Oracle recently held its FY26Q3 earnings call, addressing investor concerns about whether AI will replace SaaS software. The company stated that while AI is indeed disruptive, Oracle itself is the disruptor by embedding AI as complete functionalities directly into its applications at no extra cost. These features are included as part of quarterly updates within the application suite.
Oracle expressed strong satisfaction with its position in this field and is actively embracing AI. As a result, the company has already deployed 1,000 AI agents within its Fusion platform, with the banking suite alone containing hundreds of AI agents. Oracle emphasized it is building an entire ecosystem: automated healthcare, automated financial services, and automated retail. AI enables this expansion of vision and broadens the scope of SaaS software suite development, allowing automation of complete ecosystems.
Both multi-cloud database and AI infrastructure businesses are experiencing rapid growth. Multi-cloud database revenue increased 531% year-over-year, while AI infrastructure revenue grew 243% year-over-year. Both businesses face supply constraints, and Oracle has clear execution plans to rapidly convert this demand into high-margin recurring revenue.
The company continues to innovate its business model. Following previous discussions about funding AI infrastructure growth without additional debt or equity issuance, Oracle has signed over $29 billion in contracts using this new approach. This model combining "bring your own hardware" with customer prepayments enables expansion without consuming Oracle's cash flow, with the $29 billion representing additional orders beyond other deals signed this quarter.
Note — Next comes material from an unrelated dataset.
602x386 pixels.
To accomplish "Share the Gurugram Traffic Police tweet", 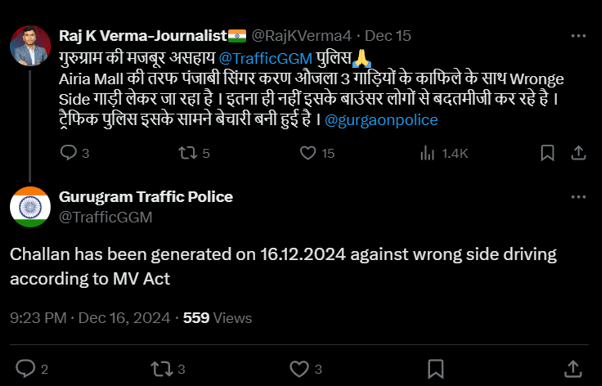I will click(572, 369).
During the Q&A session, analysts explored several themes. Regarding the "halo effect" of AI infrastructure on other businesses, Oracle executives detailed how proximity to AI models enables high-quality AI services embedded directly into applications. The company's infrastructure also serves as a "budget creator" for clients through more efficient workload migration.
On data center location strategy for AI inference workloads, Oracle explained that latency concerns are relative to use cases. The primary constraint isn't geographic location but rather hardware architecture, with innovations in AI accelerators being more critical than physical proximity.
Regarding AI database and data platform opportunities, Oracle noted strong demand for combining best-in-class models with private data rather than building custom LLMs. The company's multi-cloud database growth reflects customers accelerating migration of critical data to cloud environments to leverage advanced AI capabilities.
When asked about AI data center business profitability, Oracle confirmed 30-40% gross margins for accelerator business with adjacent services contributing to higher overall profitability. The constraint on margins comes from simultaneous construction of multiple data centers rather than delivered capacity.
On sovereign cloud capabilities, Oracle highlighted its unique position offering full OCI stack in sovereign configurations with flexibility in defining sovereign boundaries and delivering Oracle's complete capability set.
Addressing concerns about AI replacing SaaS, Oracle executives emphasized that mission-critical systems containing decades of industry expertise cannot be easily replaced. Instead, customers seek to consume built-in AI functionalities. Oracle positions itself as the disruptor by embedding AI capabilities at no additional charge as part of regular updates.
The company's AI Agent Studio within Fusion leverages data gravity from mission-critical systems, allowing creation of AI agents across Oracle and third-party applications while maintaining standard upgrade cycles. Oracle provides both pre-built agents and a development environment for customers and partners to expand the agent ecosystem.
Oracle Chairman Larry Ellison elaborated on the vision of automating entire ecosystems, citing healthcare as an example where Oracle automates not just hospitals but clinics, labs, payers, training systems, and regulatory processes. This comprehensive approach positions Oracle as uniquely capable of ecosystem-wide automation through AI.